First thought is that you have the wrong switch. It should simply plug in as factory. You may have another GM switch (ie seller listed it as fits Pontiac, Buick, Olds, etc. - but does not) or one for a B-body car, but not one for your specific car. 

Now I don't know about your car, but in 1968 there were a couple different ignition switches. I purchased one that was supposed to work for my Lemans, but it did not as the spades on the back of the switch were slightly different. The GTO ignition switch is different from a Lemans, but I purchased a GTO ignition switch and it plugged right up. From my understandings, my Lemans is a "Lemans Sport" with the bucket seats, center console, and manual transmission so that may have been the difference OR, it was what Pontiac had on hand at that time and they used it.

So I would be trying to locate another switch that is correct for your application by matching up the spades on the back of your ignition switch - is your car a true GTO or clone? If it is a clone, or possibly the wiring harness has been changed, ie Lemans or Tempest, it is possible you need a switch for that style of body if it is the same thing that happened to me. :thumbsup:


----------



## Trickyricky (Aug 2, 2017)

Thanks for the info but even with a new switch I still need to know where the colored wires plug into switch I have six different wires with a common plug on the end of each wire I cannot just plug on too the switch so I need to know which color goes on what post


----------



## PontiacJim (Dec 29, 2012)

Trickyricky said:


> Thanks for the info but even with a new switch I still need to know where the colored wires plug into switch I have six different wires with a common plug on the end of each wire I cannot just plug on too the switch so I need to know which color goes on what post



Then your best bet is to get a wiring diagram.

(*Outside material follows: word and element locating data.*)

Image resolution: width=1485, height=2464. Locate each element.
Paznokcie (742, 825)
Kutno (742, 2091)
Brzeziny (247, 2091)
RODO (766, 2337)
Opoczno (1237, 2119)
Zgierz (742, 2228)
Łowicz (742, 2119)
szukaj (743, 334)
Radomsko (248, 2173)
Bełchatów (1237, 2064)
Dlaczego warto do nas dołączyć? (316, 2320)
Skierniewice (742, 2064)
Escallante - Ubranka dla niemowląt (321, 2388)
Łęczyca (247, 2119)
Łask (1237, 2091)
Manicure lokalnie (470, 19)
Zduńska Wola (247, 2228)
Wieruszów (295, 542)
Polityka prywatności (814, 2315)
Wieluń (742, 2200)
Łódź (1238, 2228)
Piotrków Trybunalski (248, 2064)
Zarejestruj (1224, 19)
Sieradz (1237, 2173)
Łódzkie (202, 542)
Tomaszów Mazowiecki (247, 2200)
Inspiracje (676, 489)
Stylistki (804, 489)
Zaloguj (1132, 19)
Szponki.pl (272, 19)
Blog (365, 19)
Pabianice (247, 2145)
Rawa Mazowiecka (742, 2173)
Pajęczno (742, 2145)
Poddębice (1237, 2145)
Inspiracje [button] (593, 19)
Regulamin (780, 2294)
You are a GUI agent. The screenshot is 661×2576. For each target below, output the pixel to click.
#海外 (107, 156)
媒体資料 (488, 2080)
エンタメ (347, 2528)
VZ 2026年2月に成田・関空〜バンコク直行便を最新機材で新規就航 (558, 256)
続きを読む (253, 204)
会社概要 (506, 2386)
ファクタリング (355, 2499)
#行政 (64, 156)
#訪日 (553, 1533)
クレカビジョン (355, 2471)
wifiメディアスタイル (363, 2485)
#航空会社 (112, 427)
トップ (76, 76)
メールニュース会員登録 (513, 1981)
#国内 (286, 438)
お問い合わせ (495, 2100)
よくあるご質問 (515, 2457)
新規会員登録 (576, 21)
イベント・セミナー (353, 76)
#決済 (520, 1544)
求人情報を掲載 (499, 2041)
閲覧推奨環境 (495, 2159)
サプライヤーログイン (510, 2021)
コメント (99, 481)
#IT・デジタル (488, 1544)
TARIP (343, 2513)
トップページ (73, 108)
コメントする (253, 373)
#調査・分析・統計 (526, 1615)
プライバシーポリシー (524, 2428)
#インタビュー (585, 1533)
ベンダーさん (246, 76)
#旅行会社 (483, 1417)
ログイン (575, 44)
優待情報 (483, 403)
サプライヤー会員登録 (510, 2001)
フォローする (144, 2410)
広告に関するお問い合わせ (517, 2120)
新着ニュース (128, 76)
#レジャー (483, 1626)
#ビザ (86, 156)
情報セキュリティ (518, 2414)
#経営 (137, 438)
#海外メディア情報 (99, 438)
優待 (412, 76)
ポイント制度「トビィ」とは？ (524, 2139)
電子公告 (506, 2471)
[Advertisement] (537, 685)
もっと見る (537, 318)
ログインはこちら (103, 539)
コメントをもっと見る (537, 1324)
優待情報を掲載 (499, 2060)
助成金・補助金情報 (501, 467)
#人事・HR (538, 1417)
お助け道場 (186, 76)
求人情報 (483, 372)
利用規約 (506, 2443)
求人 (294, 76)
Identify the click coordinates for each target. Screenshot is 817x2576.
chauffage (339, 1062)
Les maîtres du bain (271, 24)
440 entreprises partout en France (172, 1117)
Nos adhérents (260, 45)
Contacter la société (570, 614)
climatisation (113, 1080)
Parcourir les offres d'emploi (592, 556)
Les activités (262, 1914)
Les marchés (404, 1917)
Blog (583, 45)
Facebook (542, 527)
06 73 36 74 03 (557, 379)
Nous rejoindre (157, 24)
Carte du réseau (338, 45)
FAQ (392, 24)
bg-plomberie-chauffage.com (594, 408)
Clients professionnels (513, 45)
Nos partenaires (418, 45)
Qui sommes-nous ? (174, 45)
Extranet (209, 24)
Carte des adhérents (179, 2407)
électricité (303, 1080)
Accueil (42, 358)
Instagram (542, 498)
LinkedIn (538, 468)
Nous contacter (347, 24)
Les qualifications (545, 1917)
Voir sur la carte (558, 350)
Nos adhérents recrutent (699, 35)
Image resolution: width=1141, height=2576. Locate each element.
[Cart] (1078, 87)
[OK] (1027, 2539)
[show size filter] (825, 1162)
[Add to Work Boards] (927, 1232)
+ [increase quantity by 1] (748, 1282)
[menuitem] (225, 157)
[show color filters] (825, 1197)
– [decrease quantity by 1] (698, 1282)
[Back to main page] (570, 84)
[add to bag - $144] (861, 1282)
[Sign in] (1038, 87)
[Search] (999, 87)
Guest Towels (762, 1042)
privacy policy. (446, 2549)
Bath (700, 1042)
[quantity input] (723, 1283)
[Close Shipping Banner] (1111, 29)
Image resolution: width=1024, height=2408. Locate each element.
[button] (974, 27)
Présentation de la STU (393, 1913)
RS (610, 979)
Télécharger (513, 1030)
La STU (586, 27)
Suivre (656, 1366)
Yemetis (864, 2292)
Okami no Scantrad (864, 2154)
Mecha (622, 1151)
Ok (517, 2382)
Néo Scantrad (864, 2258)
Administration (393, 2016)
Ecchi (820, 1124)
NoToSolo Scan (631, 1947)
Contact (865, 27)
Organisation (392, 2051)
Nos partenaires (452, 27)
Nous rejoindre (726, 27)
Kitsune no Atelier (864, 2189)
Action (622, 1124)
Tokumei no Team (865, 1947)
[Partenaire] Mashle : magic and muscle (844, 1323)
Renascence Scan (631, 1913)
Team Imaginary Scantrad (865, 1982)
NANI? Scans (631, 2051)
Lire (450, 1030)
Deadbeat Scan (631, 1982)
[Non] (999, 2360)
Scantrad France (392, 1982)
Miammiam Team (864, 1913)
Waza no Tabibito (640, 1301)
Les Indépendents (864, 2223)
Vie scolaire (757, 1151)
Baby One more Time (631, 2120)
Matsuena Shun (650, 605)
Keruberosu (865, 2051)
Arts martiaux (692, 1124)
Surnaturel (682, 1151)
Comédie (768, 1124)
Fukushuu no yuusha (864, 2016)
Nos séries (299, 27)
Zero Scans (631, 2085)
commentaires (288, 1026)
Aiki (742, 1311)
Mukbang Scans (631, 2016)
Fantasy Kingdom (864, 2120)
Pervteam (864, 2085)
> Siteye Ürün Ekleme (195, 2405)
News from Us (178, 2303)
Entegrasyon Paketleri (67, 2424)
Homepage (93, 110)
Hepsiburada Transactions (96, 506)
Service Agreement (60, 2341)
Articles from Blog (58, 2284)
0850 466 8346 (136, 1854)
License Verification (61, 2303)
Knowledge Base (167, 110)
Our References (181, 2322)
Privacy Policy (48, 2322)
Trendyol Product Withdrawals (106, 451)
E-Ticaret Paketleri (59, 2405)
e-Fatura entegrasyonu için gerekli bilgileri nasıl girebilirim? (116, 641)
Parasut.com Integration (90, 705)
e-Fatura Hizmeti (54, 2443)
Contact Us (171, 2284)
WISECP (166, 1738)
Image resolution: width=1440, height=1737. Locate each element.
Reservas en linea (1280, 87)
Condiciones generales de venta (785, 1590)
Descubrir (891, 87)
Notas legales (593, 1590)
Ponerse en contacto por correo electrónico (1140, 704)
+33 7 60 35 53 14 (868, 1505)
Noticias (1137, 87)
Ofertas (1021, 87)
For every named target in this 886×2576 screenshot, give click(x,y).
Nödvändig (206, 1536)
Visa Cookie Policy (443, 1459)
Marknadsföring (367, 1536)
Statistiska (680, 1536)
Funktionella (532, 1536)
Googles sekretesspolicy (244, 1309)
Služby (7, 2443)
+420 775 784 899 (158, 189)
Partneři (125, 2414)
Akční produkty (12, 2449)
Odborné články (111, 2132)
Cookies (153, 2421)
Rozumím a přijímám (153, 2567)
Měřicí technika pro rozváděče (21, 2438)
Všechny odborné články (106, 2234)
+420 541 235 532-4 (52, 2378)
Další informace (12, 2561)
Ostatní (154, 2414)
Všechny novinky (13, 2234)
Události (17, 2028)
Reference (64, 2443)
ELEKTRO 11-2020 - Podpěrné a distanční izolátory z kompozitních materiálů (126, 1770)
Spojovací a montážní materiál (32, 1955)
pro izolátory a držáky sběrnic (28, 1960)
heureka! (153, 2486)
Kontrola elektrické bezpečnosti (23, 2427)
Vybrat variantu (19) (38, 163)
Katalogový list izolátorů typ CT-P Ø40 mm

Here is a color coded diagram: https://www.classiccarwiring.com/1966-pontiac-lemans-tempest-gto-color-wiring-diagram/ or this one: 1966 Pontiac Tempest & GTO Wiring Diagram Manual 66 | eBay

Either of these should be in your tool box and should give you the info to help with your wiring. :thumbsup:


----------



## 05GTO (Oct 6, 2004)

Does this help?


----------



## Trickyricky (Aug 2, 2017)

*Ing switch*

Thanks 05gto yes this helps but just too let you know I have a new switch coming and this will surely help I just put a battery in to test all the wiring and I'm happy to say that everything electrical is working lights blinkers tail plate dash dome wipers headlights console I'm very proud of myself this goat is starting to rock thanks everyone 0


----------